Your task:
Using the listing below, print exactly everything from the line with "You are a GUI" down to the line with "990x620 pixels.", both included, and nothing more.

Data for review:

=== Begin Enclosure ===

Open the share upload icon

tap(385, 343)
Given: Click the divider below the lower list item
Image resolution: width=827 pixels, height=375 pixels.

=== End Enclosure ===
=== Begin Enclosure ===

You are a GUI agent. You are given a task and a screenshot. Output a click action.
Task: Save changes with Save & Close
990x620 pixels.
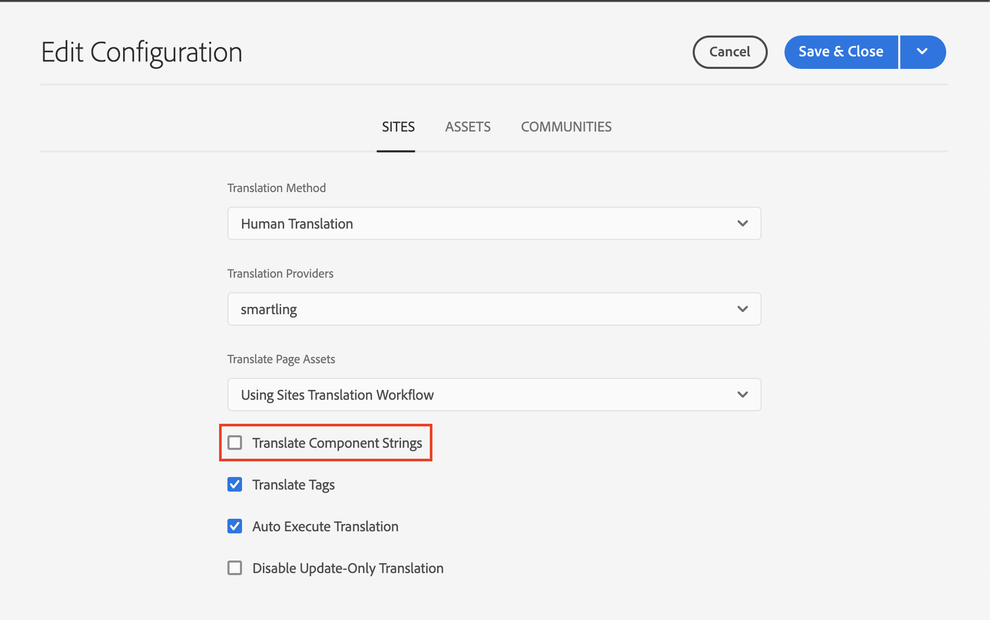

=== End Enclosure ===

Solved exercise:
You are a GUI agent. You are given a task and a screenshot. Output a click action.
Task: Save changes with Save & Close
990x620 pixels.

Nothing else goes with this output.